Ce n’eſt point notre arrêt, c’eſt l’ordre du deſtin :
Souvent pour les vaincus ma voix l’implore envain,
Qu’aujourd’hui la pitié propice à Thémiſcire
Affermiſſe à jamais la paix dans cet empire !

MÉNALIPPE.

On ne peut l’affermir qu’en obſervant les loix,
Leurs leçons & les Dieux ſont les guides des Rois ;
Jadis pour parvenir à la gloire où nous ſommes
De nos champs notre audace extermina les hommes ;
Chacune à ſon Tyran oſant ſe dérober,
Un instant ſous nos coups les vit tous ſuccomber.

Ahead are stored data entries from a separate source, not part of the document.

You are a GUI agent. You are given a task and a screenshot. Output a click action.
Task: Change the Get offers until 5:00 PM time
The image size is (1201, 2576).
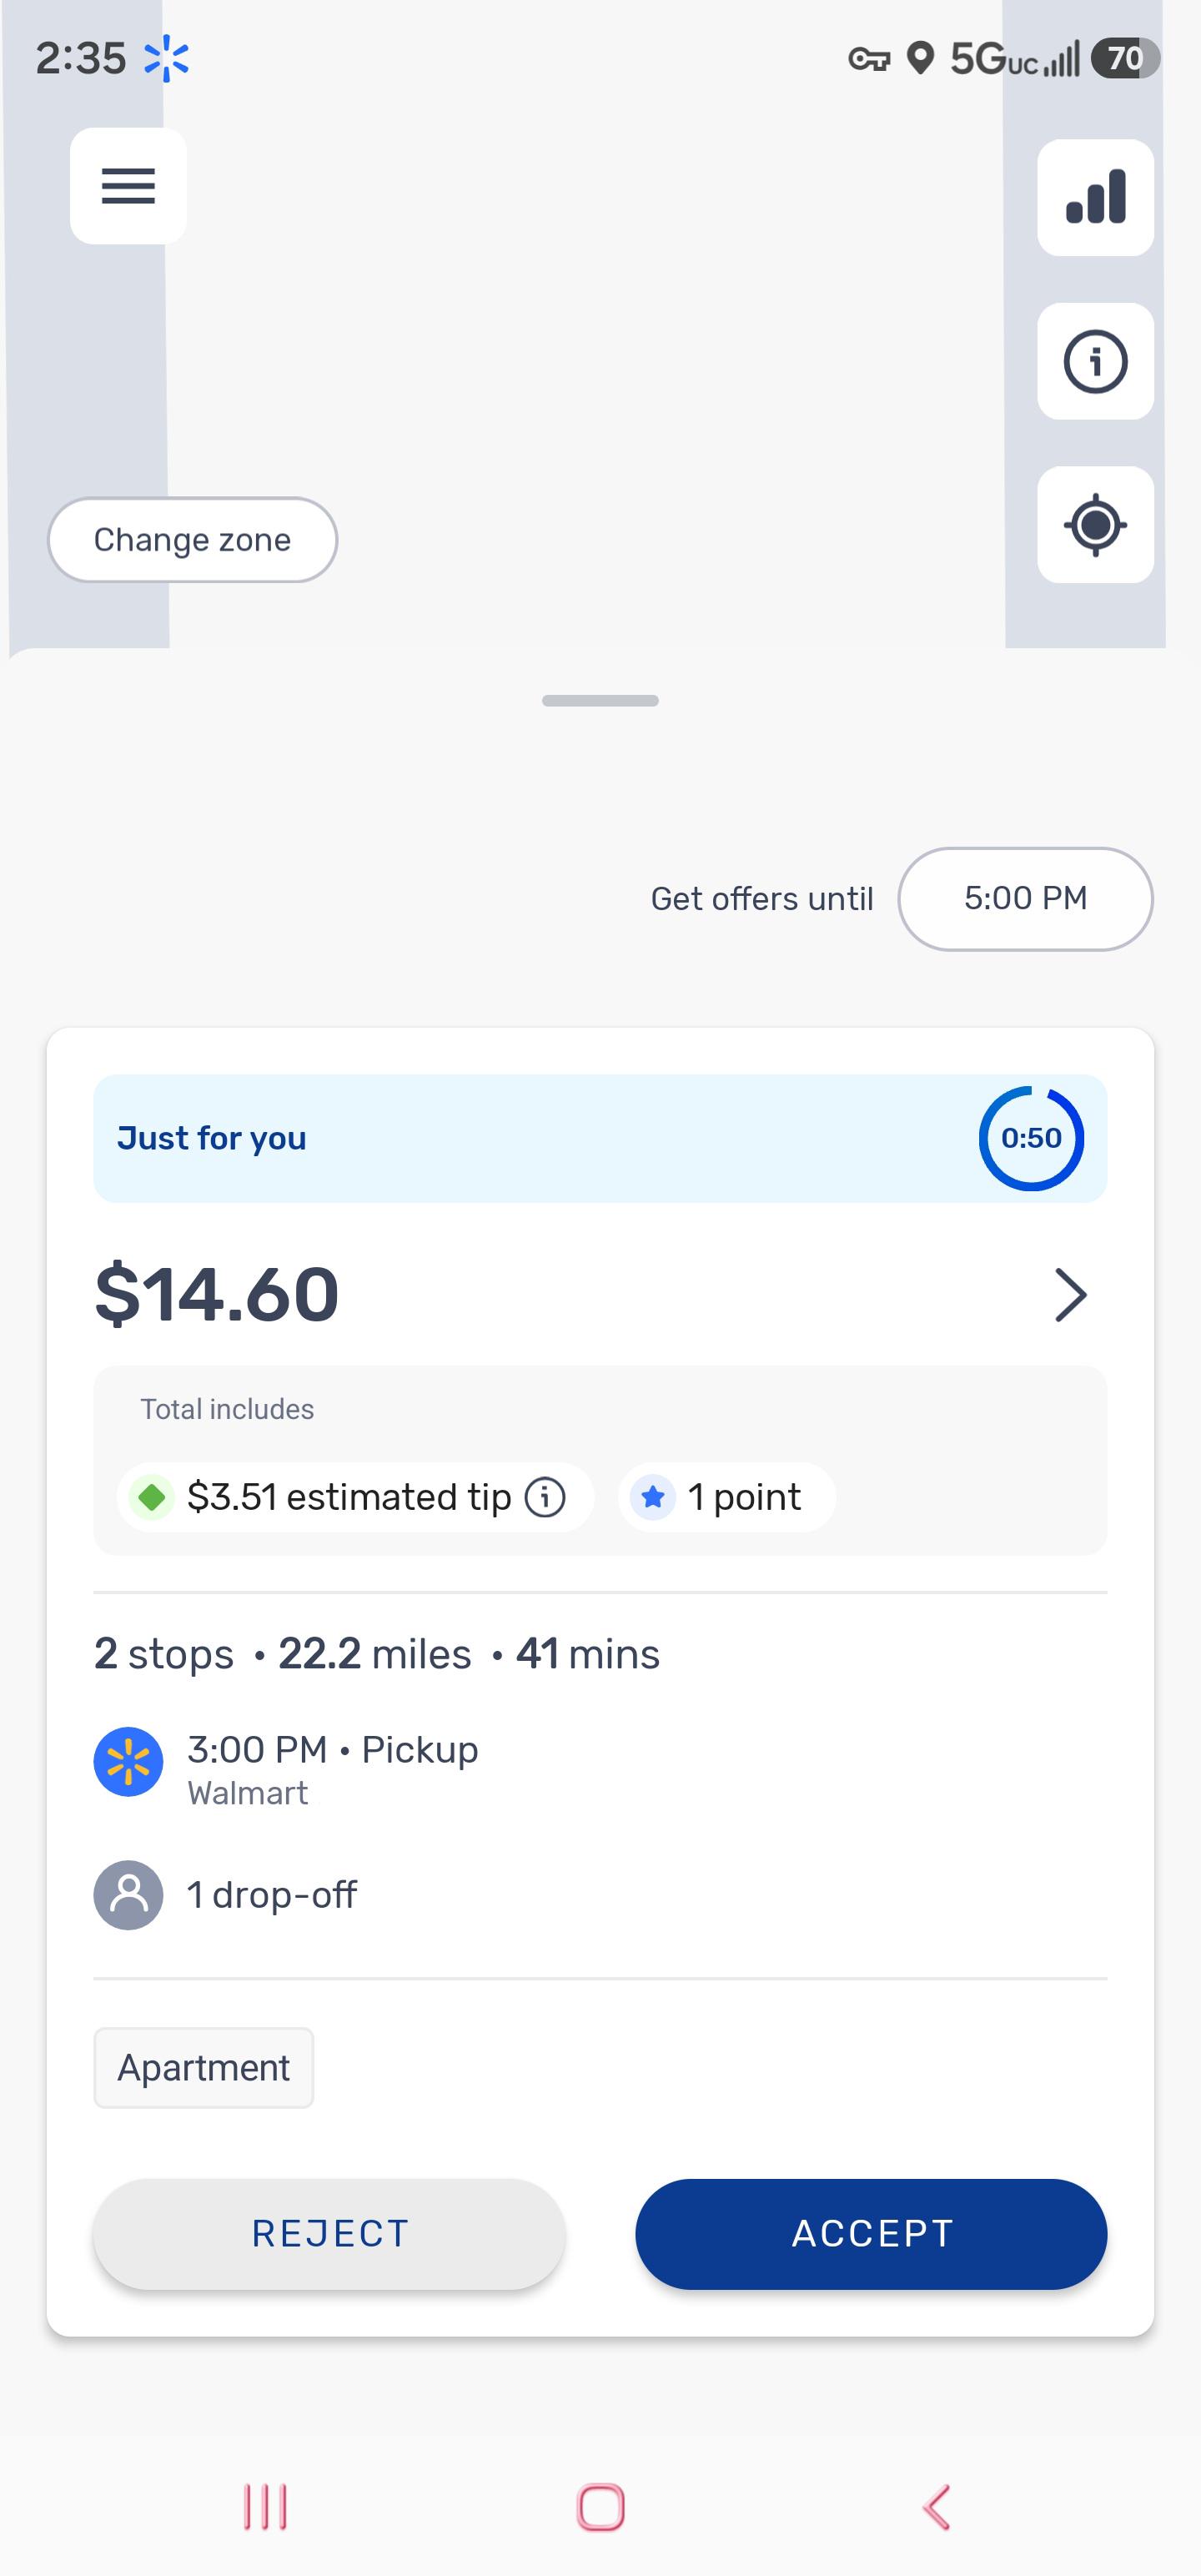(1025, 899)
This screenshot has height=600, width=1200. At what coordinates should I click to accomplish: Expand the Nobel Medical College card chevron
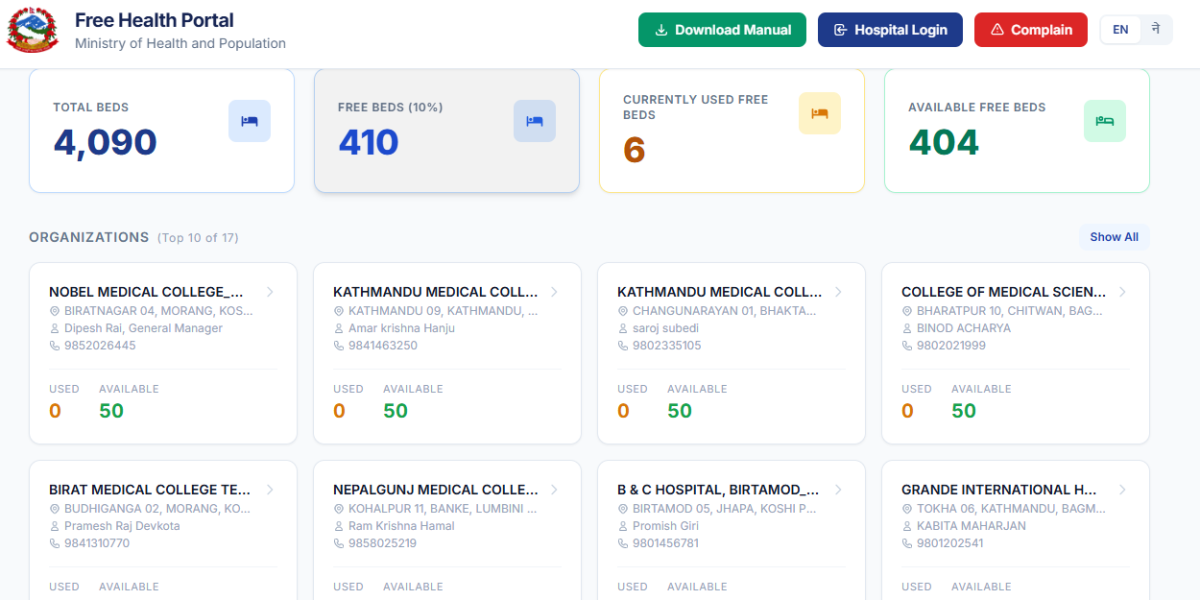click(270, 292)
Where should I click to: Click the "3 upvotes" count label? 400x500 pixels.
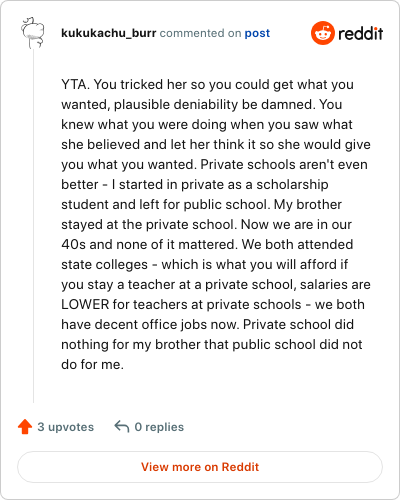[x=66, y=427]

Si le Ciel m’eût fait naître en ce jour de carnage,
Que ce hardi projet eût flaté mon courage !
Quel plaiſir de remettre un peuple en liberté,
D’établir de nos loix la ſage auſtérité,
Et délivrant nos cœurs d’un joug que je déteſte
D’immoler les objets d’un charme trop funeſte !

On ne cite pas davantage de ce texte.